Unlike this comments list the math courses I had were universally aweful. I got through Math Stats 3 and Dif EQ 2 before they beat the love out of me. The engineering profs taught the math much better. With most of the math courses the text book and a couple of well placed office hours questions were the only way to get through. Of course most of that might just be a sorting on the math profs not being able to speak the english language. The TOEFL scores must have been something like 320 or whatever the min is.

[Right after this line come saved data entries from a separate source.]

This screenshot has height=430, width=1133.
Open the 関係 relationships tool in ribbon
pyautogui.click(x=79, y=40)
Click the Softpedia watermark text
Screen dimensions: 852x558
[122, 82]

The biggest thing I found in looking for good profs was before signing up for any prof, look up a couple of their published articles. If the last one was 20 years ago - don't bother they are retired on the job. If you can't read their writing - don't both as in person they will be worse. If they are unserious about their subject (i.e. all they write on is political drivel like most english departments) - don't bother, they might be charming, but that doesn't get you through a semester. A crisply written paper that was fundamentally serious about the subject was the best indicator of someone who would be able to teach and take it seriously.

Economics professors believe their microeconomics lessons more than the macro?

The "best taught courses" are those where the student is determined to get his money's worth from time spent taking the class, and perhaps even paying the tuition.

I've found nearly every instructor happy to provide critical insights and pathways to important further lines of study as a consequence of showing up in class on time with no cell phone, paying attention and asking relevent questions, and making the effort to ask advice or offer suggestions, even in the few minutes of picking up materials and walking down the hall.

Mention in passing that a great teacher happened to be a Stalinist, and we say to ourselves "huh, how about that" and think no more about it. Mention that someone is a great teacher but just happens to be a neo-Nazi, and we would flatly refuse to believe it. Not only because we'd consider it impossible for such a person to be even merely a good or adequate teacher, but because they'd never get hired or get tenure in the first place.

Should we not attach just a wee bit more... what's the word, now?... oh yeah... stigma... to Stalinism?

I've had plenty of good (and terrible) teachers/profs over the years. My favorite though was Robert L. Crouch for Introductory Economics at UCSB. He is a crotchety old man who made a point of calling on [dozing] students wearing bright colors, his handwriting was painfully bad and he didn't like typing. All of our class notes were done with a projector and his sharpie. His class was my single reason for switching to Business Economics over History/Political Science. Best decision ever.